What to work on :: Make an exact copy of the records that follow, with each picture omitted.

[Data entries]
-*-
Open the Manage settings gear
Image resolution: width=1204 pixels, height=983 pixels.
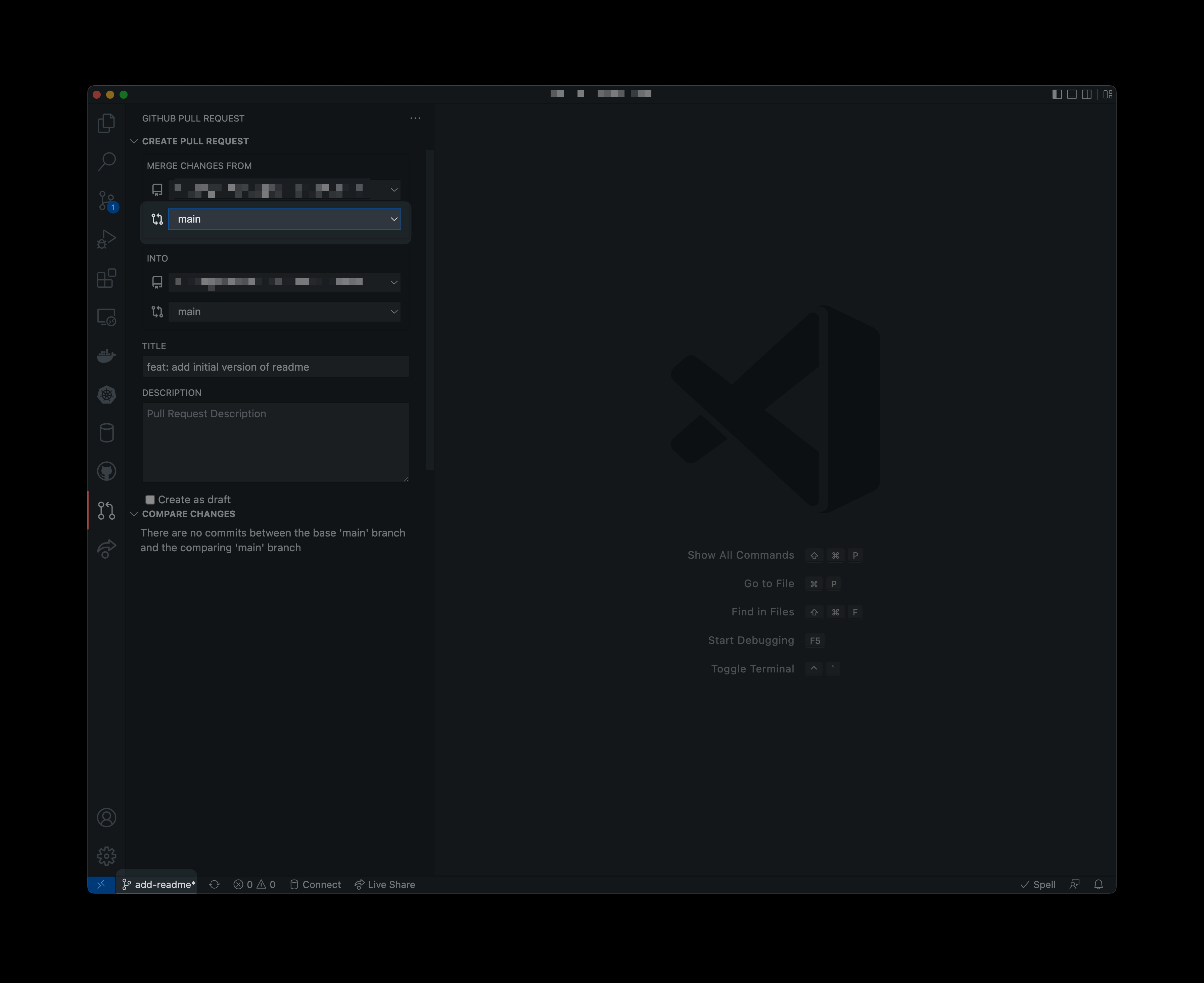pyautogui.click(x=106, y=856)

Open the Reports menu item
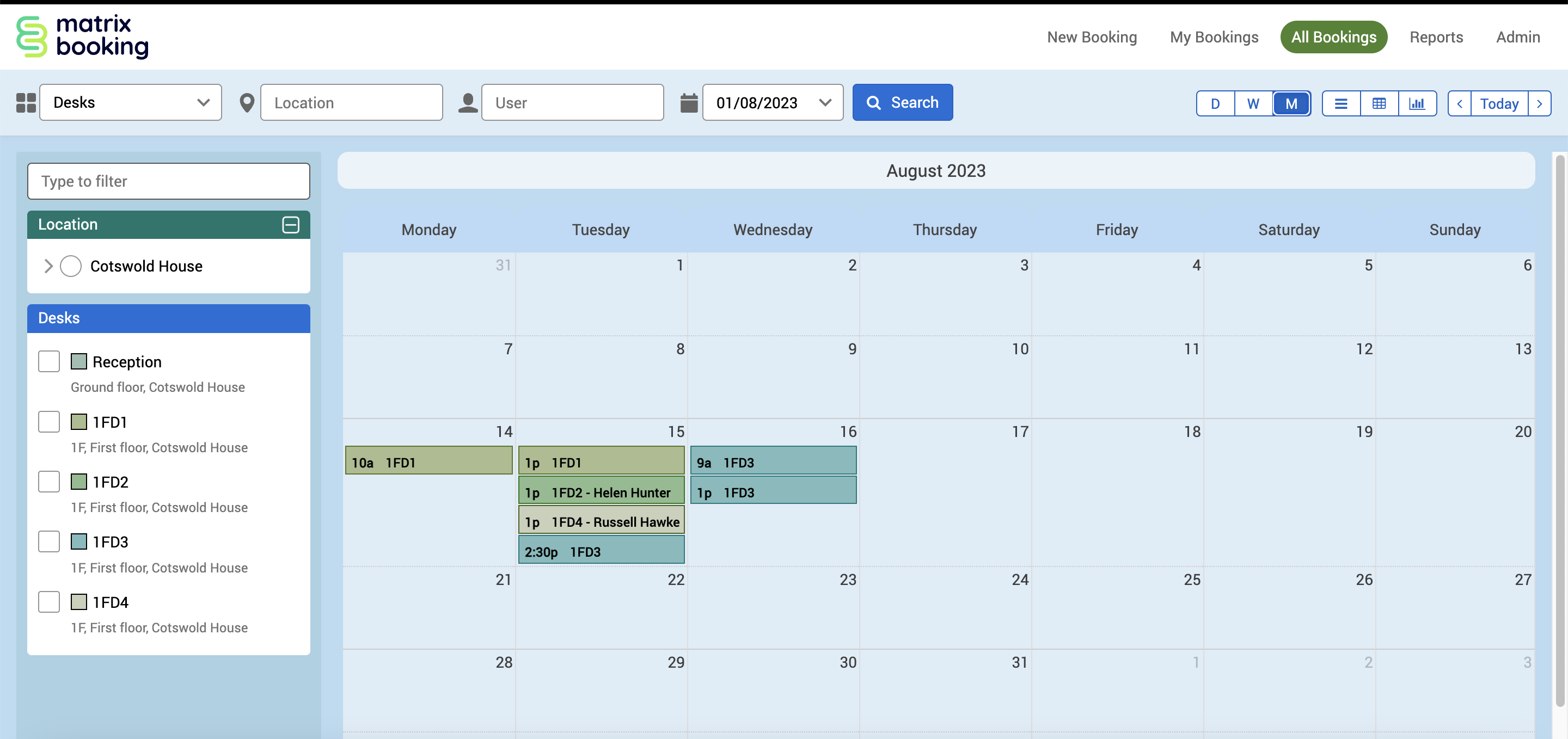(x=1436, y=37)
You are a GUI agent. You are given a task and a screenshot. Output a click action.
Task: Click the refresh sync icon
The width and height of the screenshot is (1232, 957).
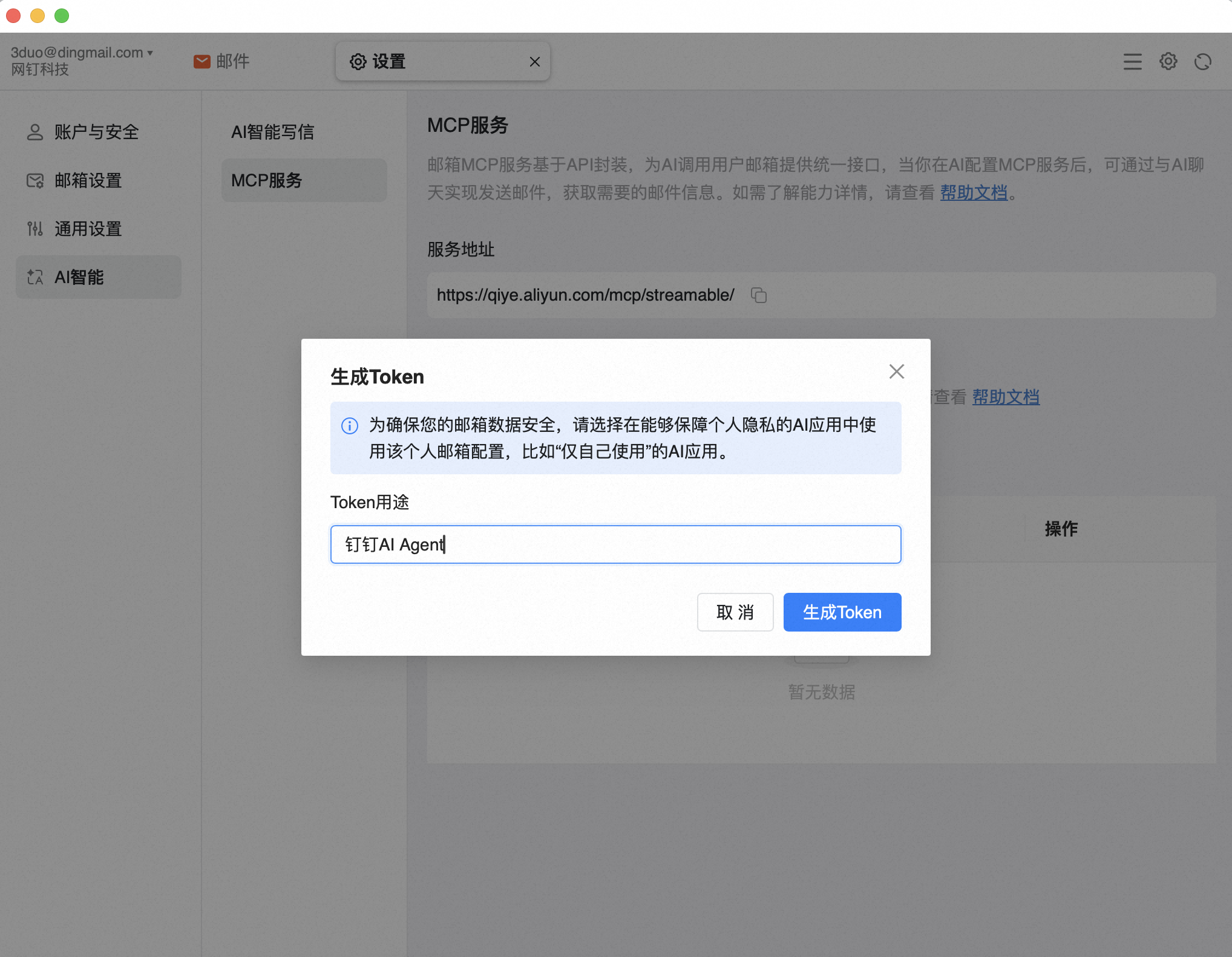pos(1203,62)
-*-
Result ::
Open the Manage settings gear
Image resolution: width=1204 pixels, height=983 pixels.
pyautogui.click(x=106, y=856)

Open the Reports menu item
(x=1436, y=37)
You are a GUI agent. You are given a task and a screenshot. Output a click action.
Task: Click the refresh sync icon
The width and height of the screenshot is (1232, 957).
pos(1203,62)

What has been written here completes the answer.